La guerra de las salamandras, es un libro que encontré casi por casualidad en una gran librería de Madrid y me ha parecido la revelación del año. Primero porque no lo conocía, ni al autor ni esta obra, y segundo porque ha sido una novela que lo tiene todo: ciencia-ficción contada a través de una falsa novela histórica, con toques de género periodístico y documental, y marcado todo ello con una sátira aplastante, que a veces te hace reír y otras, las más, te hace odiar a la propia raza humana.

Esta obra está dividida en tres grandes capítulos, donde el primero de ellos nos adentra en el mundo de las de la salamandras: El capitán J. Van Toch busca perlas desesperadamente y encuentra, en su lugar, una especie anfibia bípeda dotada de inteligencia, que ha sobrevivido aislada del mundo exterior por el miedo irrefrenable hacia los tiburones. Digamos que este capitán las apadrina y a cambio de que la salamandras le recolecten perlas las hace “libres” de sus temibles depredadoras enseñándolas a manejar armas. De esa isla las expande a más localizaciones en su afán recolector.

En el segundo capítulo el capitán ha muerto y las salamandras, cuyo número crece a muchísima velocidad, se convierten en un negocio para la sociedad humana. Son utilizadas como mano de obra barata aunque, paralelamente, estas se cultivarán intelectual y tecnológicamente.

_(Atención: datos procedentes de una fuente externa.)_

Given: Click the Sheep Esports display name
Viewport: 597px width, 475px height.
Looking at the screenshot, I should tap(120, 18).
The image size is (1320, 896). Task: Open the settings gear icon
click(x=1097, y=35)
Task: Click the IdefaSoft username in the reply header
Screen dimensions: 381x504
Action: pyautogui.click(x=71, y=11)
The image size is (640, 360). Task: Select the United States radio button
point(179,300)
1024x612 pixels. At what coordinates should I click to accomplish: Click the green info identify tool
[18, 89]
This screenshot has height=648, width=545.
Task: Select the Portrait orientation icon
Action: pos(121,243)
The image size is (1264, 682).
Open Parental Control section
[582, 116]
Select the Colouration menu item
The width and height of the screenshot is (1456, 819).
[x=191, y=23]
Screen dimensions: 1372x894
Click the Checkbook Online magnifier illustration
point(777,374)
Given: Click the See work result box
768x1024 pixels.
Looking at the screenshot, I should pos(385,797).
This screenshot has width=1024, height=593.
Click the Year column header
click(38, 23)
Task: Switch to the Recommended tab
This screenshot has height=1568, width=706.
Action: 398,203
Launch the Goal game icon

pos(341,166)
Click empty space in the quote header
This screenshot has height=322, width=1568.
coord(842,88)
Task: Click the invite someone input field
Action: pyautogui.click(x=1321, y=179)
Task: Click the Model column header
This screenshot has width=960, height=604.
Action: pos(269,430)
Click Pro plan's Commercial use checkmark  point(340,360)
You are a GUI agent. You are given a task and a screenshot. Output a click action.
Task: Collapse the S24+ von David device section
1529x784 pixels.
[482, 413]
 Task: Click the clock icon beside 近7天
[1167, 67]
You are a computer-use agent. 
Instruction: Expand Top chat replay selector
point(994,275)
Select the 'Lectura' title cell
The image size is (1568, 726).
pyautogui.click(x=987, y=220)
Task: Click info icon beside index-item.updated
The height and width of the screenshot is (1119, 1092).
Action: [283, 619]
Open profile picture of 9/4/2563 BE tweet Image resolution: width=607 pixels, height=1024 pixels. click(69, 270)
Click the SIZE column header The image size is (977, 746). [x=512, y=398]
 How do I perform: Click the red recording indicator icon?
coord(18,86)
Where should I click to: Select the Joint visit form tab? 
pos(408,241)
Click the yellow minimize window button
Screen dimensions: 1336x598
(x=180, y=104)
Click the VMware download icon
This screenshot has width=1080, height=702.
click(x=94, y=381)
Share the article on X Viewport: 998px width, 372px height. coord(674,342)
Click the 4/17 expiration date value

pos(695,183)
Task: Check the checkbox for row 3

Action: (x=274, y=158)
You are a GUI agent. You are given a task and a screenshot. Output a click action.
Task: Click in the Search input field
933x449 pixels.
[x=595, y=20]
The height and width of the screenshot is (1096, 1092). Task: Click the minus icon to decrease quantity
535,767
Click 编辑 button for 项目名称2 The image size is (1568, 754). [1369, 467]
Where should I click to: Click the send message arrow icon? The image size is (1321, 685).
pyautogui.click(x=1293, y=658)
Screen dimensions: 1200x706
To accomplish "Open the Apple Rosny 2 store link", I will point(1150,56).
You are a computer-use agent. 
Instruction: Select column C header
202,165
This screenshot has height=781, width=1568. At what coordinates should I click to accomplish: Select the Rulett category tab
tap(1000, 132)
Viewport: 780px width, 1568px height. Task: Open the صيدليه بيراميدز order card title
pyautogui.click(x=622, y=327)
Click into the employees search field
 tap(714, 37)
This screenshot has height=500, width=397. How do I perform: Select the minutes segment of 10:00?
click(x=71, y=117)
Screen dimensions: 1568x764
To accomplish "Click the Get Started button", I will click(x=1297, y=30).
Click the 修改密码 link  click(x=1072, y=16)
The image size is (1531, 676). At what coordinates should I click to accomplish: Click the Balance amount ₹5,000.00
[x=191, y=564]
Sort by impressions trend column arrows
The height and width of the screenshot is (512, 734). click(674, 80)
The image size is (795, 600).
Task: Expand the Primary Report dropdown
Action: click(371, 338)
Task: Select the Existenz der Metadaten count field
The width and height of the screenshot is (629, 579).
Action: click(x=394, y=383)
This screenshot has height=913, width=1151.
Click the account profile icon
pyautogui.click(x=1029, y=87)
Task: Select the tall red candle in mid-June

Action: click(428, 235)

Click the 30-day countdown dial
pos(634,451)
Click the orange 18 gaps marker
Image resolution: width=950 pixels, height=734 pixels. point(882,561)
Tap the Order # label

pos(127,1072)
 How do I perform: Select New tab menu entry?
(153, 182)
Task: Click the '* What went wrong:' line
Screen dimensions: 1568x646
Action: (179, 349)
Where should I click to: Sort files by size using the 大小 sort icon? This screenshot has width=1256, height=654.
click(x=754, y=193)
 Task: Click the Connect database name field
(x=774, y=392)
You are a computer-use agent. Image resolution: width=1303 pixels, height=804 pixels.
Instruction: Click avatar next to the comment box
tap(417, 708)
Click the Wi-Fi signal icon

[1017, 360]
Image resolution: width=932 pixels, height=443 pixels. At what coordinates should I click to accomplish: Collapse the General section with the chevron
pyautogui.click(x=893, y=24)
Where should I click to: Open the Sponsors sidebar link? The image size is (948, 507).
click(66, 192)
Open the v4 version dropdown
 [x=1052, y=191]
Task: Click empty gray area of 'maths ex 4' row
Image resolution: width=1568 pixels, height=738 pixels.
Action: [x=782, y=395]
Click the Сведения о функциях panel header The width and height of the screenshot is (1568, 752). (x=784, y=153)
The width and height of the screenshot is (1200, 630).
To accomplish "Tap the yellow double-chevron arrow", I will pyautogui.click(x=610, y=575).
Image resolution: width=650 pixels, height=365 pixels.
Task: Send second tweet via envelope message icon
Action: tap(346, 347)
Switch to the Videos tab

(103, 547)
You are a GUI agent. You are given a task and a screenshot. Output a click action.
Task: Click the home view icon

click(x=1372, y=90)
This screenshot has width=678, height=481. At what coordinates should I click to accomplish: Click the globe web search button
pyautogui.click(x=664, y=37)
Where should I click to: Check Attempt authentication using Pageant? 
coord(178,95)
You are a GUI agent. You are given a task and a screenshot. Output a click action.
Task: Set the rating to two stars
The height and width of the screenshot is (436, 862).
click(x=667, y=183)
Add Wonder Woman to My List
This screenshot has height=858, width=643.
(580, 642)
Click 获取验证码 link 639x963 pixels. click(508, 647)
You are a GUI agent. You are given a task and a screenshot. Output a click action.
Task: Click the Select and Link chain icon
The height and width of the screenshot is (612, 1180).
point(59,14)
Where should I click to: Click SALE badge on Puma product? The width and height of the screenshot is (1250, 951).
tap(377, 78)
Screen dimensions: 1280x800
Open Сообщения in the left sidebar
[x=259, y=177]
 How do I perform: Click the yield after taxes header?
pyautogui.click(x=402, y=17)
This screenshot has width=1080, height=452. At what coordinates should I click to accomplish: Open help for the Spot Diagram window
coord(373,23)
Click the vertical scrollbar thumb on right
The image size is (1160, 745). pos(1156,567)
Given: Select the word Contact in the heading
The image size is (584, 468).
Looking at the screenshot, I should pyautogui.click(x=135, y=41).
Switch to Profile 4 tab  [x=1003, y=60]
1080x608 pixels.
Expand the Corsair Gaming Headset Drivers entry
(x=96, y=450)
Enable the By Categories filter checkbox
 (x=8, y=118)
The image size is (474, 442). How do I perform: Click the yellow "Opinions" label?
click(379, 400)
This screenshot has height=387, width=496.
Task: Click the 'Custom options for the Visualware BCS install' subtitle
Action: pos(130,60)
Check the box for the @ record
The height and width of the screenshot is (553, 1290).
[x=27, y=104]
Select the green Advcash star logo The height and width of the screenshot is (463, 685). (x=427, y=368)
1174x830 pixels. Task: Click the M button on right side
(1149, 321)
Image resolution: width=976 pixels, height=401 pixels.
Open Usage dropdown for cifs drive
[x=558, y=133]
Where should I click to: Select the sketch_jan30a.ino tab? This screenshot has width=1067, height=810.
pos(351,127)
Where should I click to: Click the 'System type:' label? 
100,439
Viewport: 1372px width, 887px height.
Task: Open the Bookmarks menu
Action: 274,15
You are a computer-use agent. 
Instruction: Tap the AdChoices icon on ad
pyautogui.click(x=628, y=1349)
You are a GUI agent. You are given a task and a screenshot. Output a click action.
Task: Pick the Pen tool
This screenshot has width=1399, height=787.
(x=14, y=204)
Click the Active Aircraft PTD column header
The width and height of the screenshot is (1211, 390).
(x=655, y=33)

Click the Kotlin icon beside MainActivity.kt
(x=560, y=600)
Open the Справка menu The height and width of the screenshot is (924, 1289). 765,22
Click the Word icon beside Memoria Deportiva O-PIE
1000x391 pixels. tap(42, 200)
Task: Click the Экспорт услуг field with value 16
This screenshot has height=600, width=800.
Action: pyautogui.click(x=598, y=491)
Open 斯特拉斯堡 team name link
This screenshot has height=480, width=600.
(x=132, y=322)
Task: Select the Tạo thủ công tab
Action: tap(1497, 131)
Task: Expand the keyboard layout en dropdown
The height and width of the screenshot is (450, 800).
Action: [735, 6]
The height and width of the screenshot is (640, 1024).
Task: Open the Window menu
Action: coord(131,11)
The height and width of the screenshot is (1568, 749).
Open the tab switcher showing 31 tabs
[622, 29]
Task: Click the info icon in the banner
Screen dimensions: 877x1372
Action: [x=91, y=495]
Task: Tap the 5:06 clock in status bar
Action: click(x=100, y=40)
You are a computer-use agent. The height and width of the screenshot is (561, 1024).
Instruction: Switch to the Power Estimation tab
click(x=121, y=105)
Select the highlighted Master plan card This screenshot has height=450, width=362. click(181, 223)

Y la tercera y última parte se denomina La guerra de la salamandras. De aquí no tengo más que decir porque su propio nombre lo indica 😅.

Como entenderéis con este argumento, la novela es muy entretenida y amena, aunque muy desmoralizante en algunos momentos, sobre todo si la comparamos con la historia reciente y actual, ya que nos profetiza que la historia es cíclica, y que estamos condenados a repetir los errores pasados.

Termino diciendo que me pasé toda la obra exclamando ¡qué barbaridad!, imaginaos lo que ha supuesto para mí. Os animo a leerla ¡ya! 🙂.